Actualizado hace: 12 minutos
José Toro García
La impugnación de la prueba Ser Bachiller

En esta época de impugnaciones yo también quiero, por honor propio y de la comunidad, impugnar ciertas acciones que nos lastiman, mientras otras ofenden nuestros derechos y los de nuestros estudiantes. La impugnación puede limpiar la sociedad y llevarnos a ver la verdad en su única y real dimensión. Quien impugna defiende los valores fundamentales de la sociedad y da vitalidad a sus miembros.

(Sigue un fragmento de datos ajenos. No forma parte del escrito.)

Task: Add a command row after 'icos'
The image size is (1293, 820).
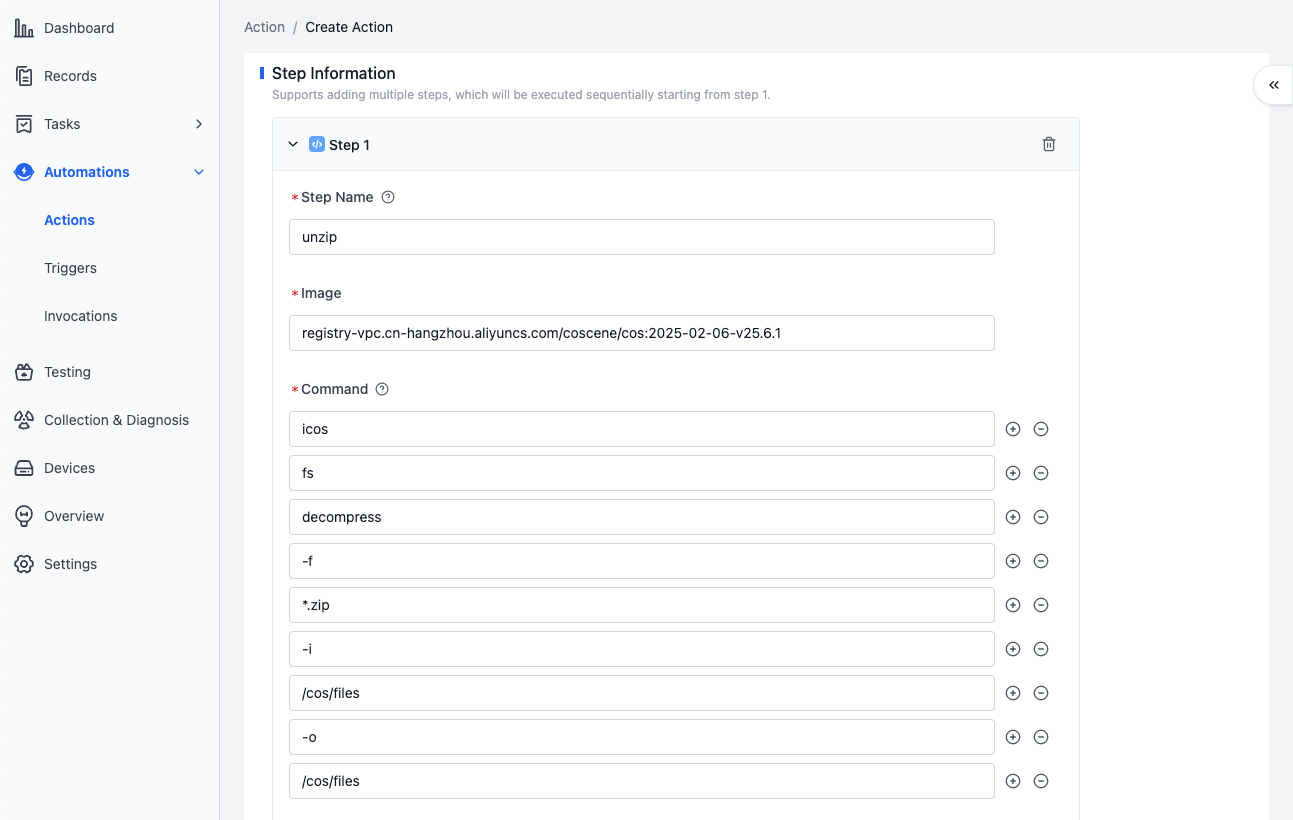Action: pos(1012,429)
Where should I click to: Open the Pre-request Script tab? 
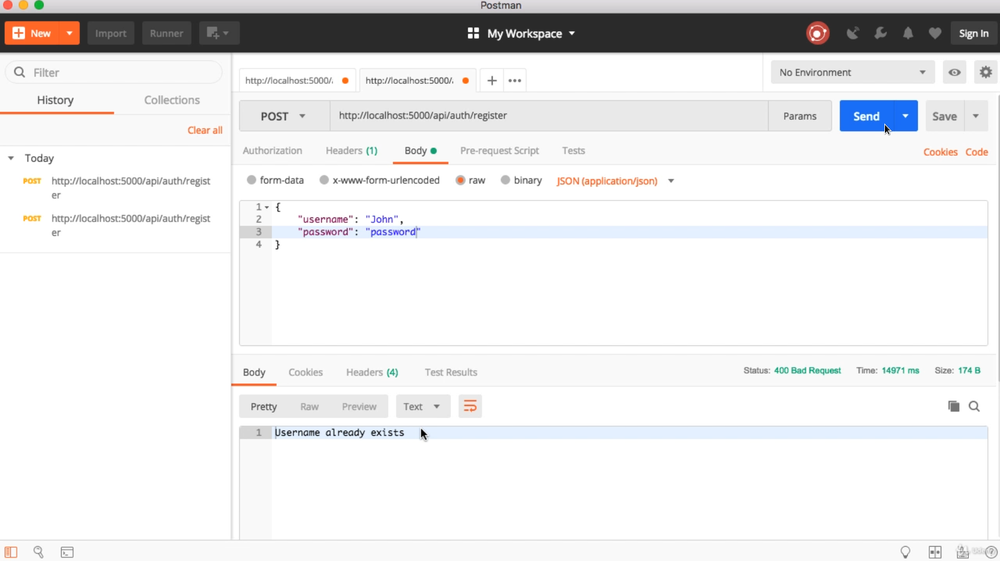499,151
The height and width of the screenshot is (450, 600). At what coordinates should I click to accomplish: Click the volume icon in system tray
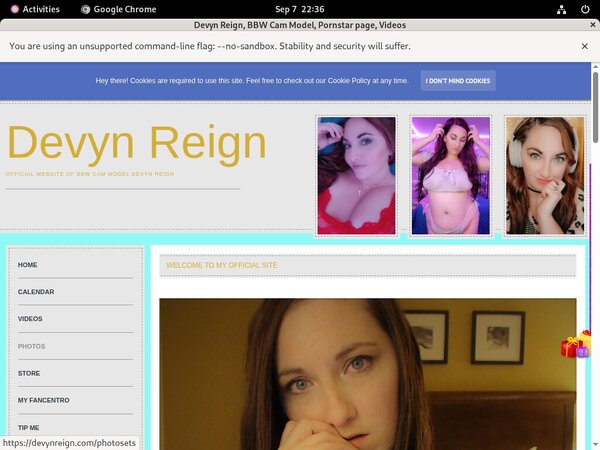(x=563, y=9)
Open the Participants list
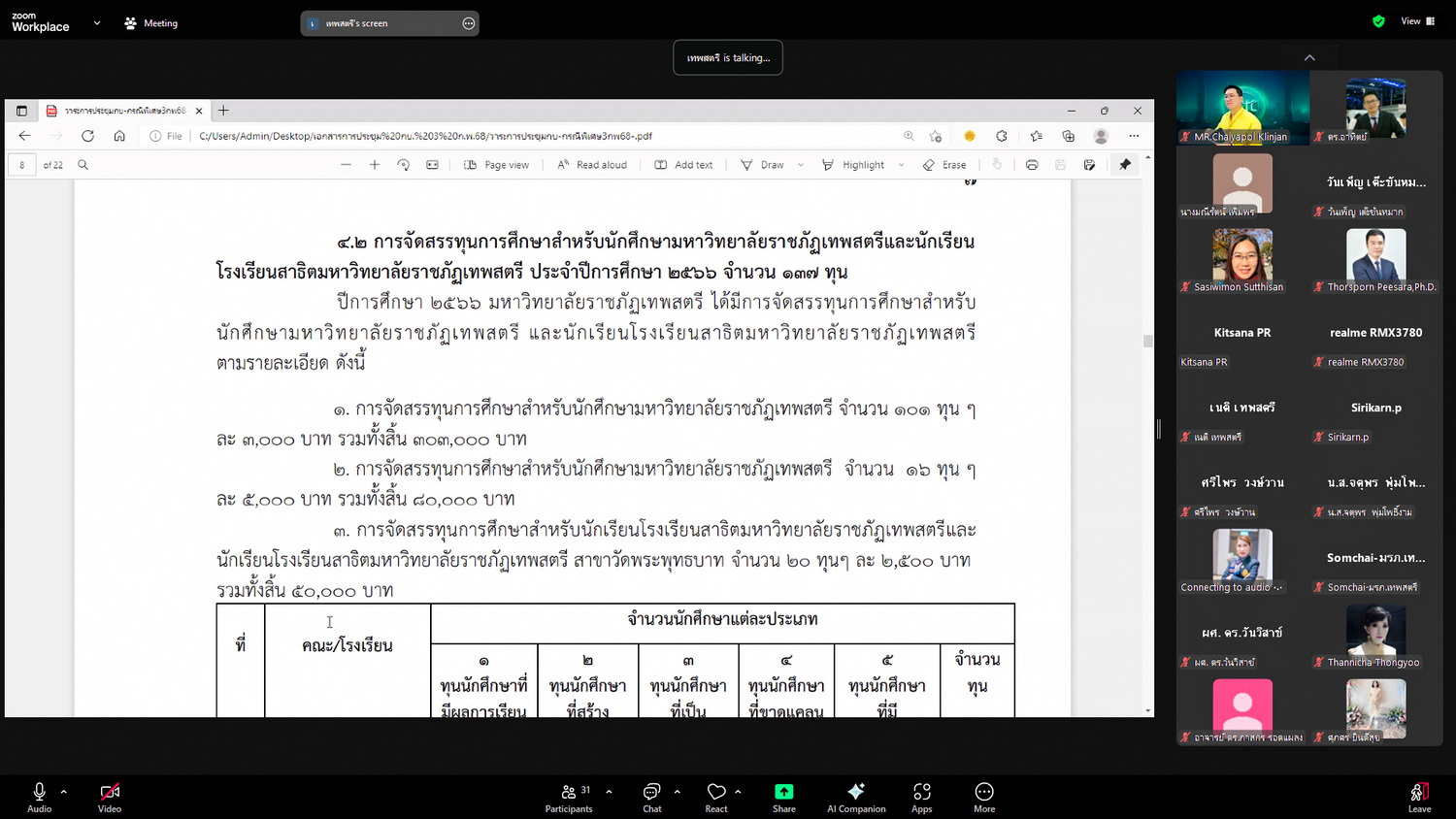Viewport: 1456px width, 819px height. pyautogui.click(x=569, y=797)
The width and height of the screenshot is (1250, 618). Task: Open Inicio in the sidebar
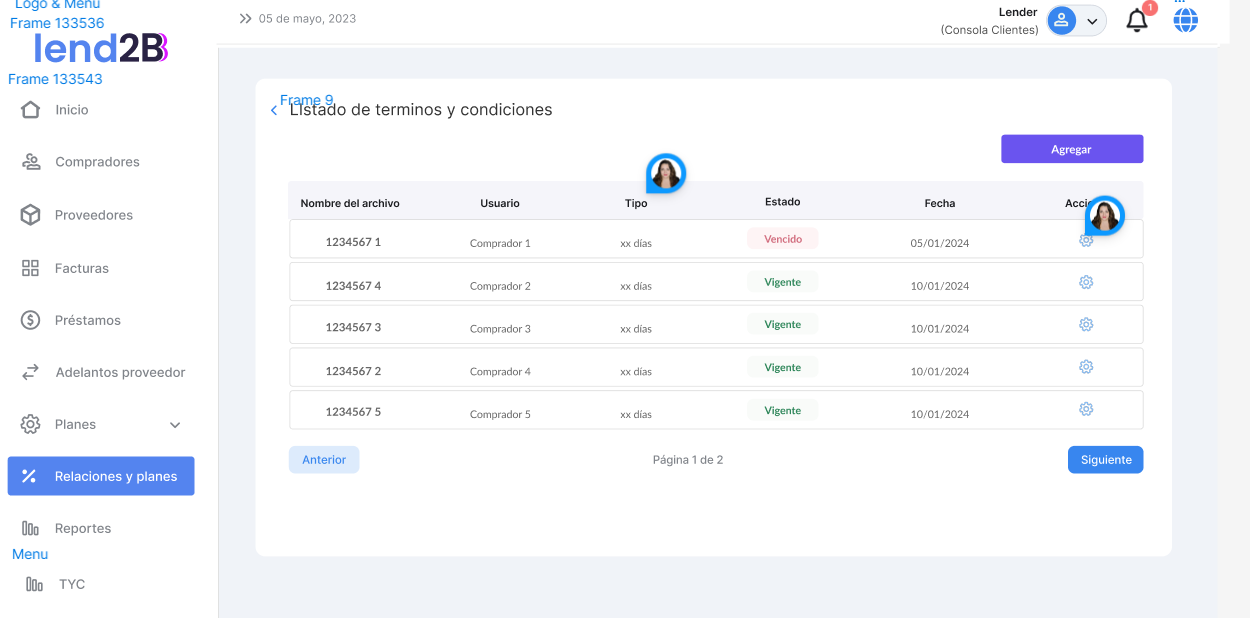[71, 110]
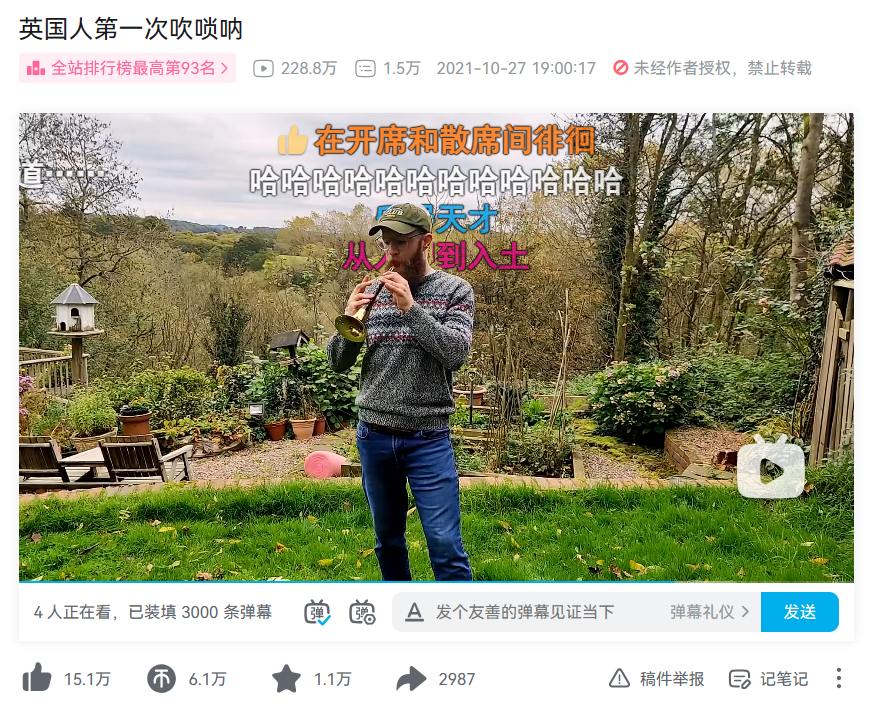Click 发送 to send danmaku
870x706 pixels.
[800, 612]
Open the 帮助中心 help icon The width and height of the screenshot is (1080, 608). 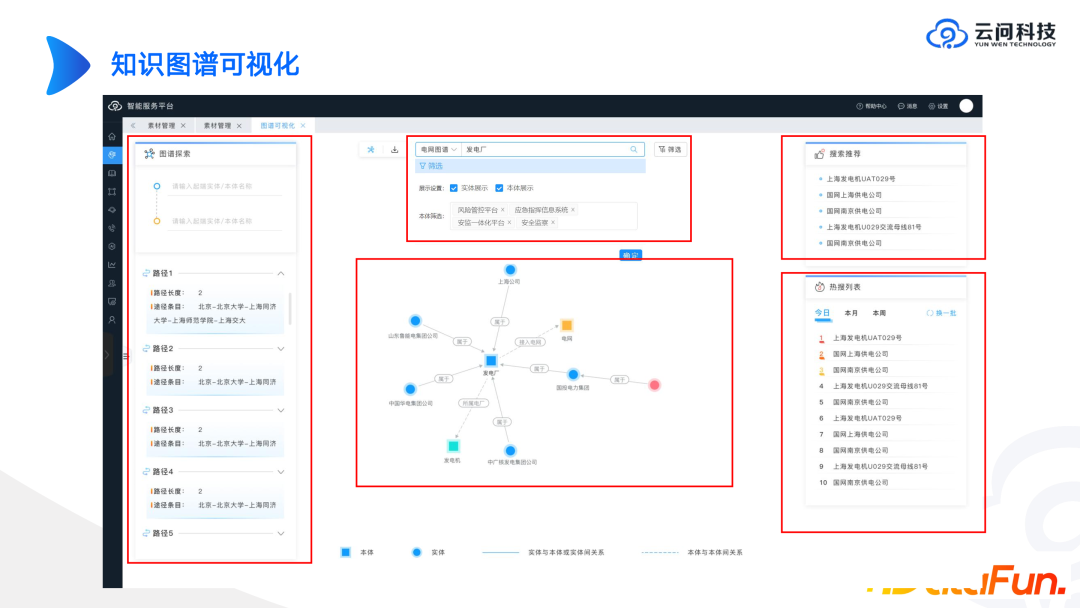coord(860,106)
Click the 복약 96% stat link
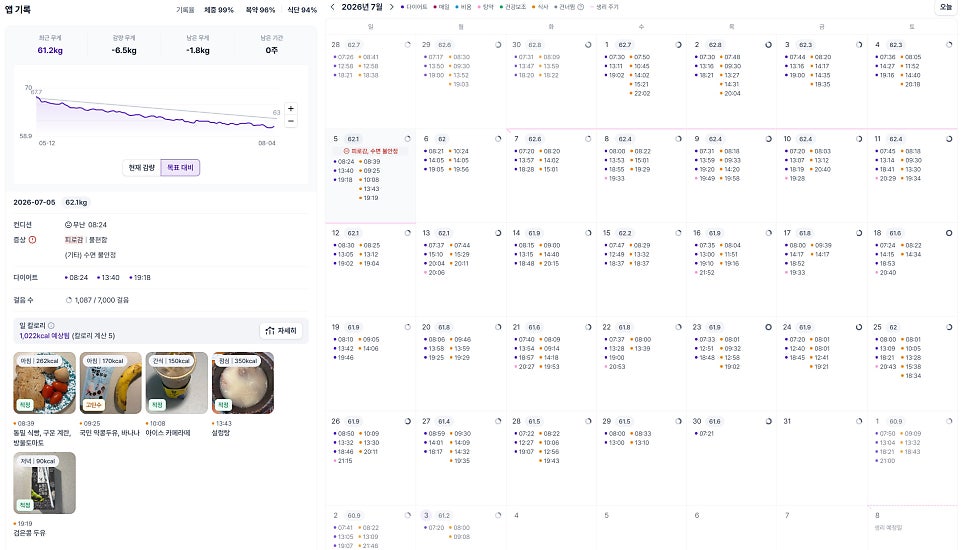The height and width of the screenshot is (550, 966). [260, 10]
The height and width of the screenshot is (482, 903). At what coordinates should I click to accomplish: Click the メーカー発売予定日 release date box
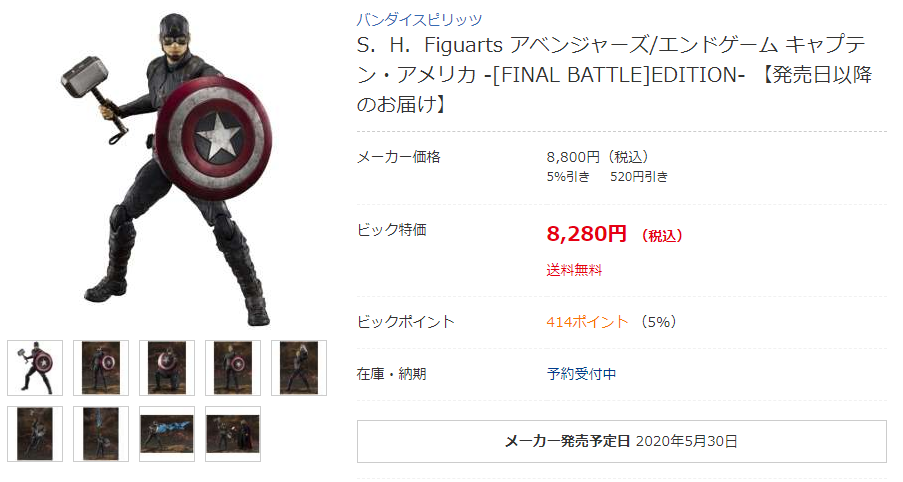[621, 441]
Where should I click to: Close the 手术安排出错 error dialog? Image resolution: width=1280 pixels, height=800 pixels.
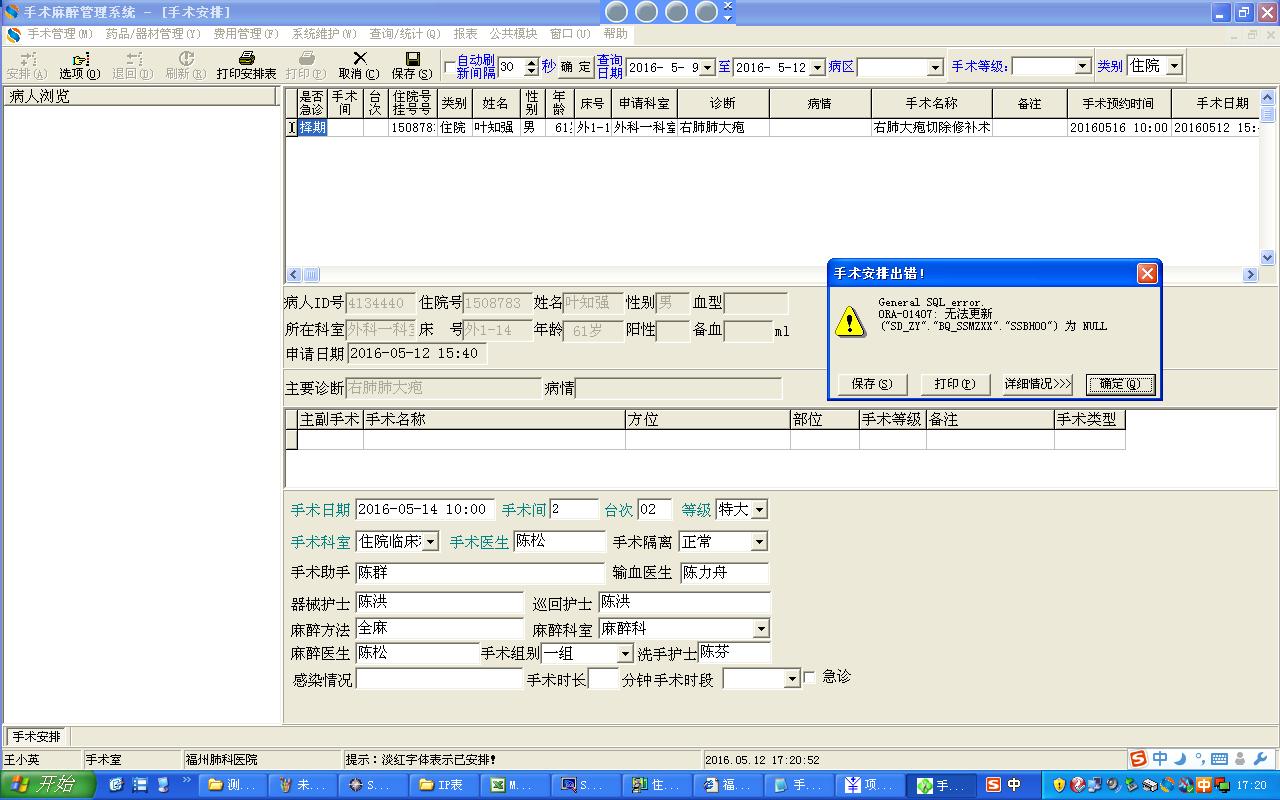click(x=1147, y=273)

Domingo 09 Febrero 2020 | 04:00

En Roma, desde la orilla del río Tiber se puede contemplar la imponente torre de la iglesia de Santa María en Cosmedin, construida a inicios del medioevo y muy visitada por albergar en su pórtico La Boca de la Verdad: un gran disco de mármol, quizás una tapa de alcantarilla romana, en el que se ha esculpido una severa cara con la boca abierta. Una leyenda atribuye propiedades catárticas, de limpia, con el poder de castigar a los mentirosos. Al que introduce su mano en ella y dice una mentira la escultura le amputa los dedos.
Políticos y funcionarios debieran someterse a las pruebas de la verdad y desde Roma, si se pudiera, traer la llamada Boca de la Verdad. Muchos perderían sus torcidos dedos... y hasta sus pícaras manos.
Impugno la prueba Ser Bachiller, golpe psicológico, esfuerzo casi inútil con el que se pretende en dos horas y media valorar las capacidades de los estudiantes y que fueron adquiridas durante doce años de estudio. Es injusto que se hayan filtrado a través de corruptos las preguntas y respuestas y que, en consecuencia, se estimule la descomposición moral de los jóvenes que lograron comprar los cuestionarios resueltos mientras la mayoría invirtió tiempo, esfuerzo y dinero en pagar cursos para prepararse.
Y en muchos casos, por la inmoralidad cometida, los peores alumnos obtuvieron un mayor número de respuestas válidas: se está engendrando, por culpa de quienes no supieron blindar las pruebas o propiciaron su venta, una nueva generación de incapaces y astutos que luego ocuparían los sitios de liderazgo de la sociedad. 
Como consecuencia de aquello, viene de decepción, al menos temporal, de los que se sometieron a la prueba con dedicación y honestidad y ven con tristeza y coraje cómo se agiganta el poder en manos de corruptos, mientras a ellos se les cierran las puertas de los estudios en las universidades del Estado. Que la Justicia investigue con celeridad y firmeza esta vergonzosa situación y que los organismos correspondientes elaboren un nuevo modelo de evaluación mientras estudian un juicio político a las autoridades involucradas. 
Los responsables debieran ser invitados a colocar, no solo sus manos, sino también sus cabezas dentro de la Boca de la Verdad...así podríamos tener menos focos de infección en la sociedad.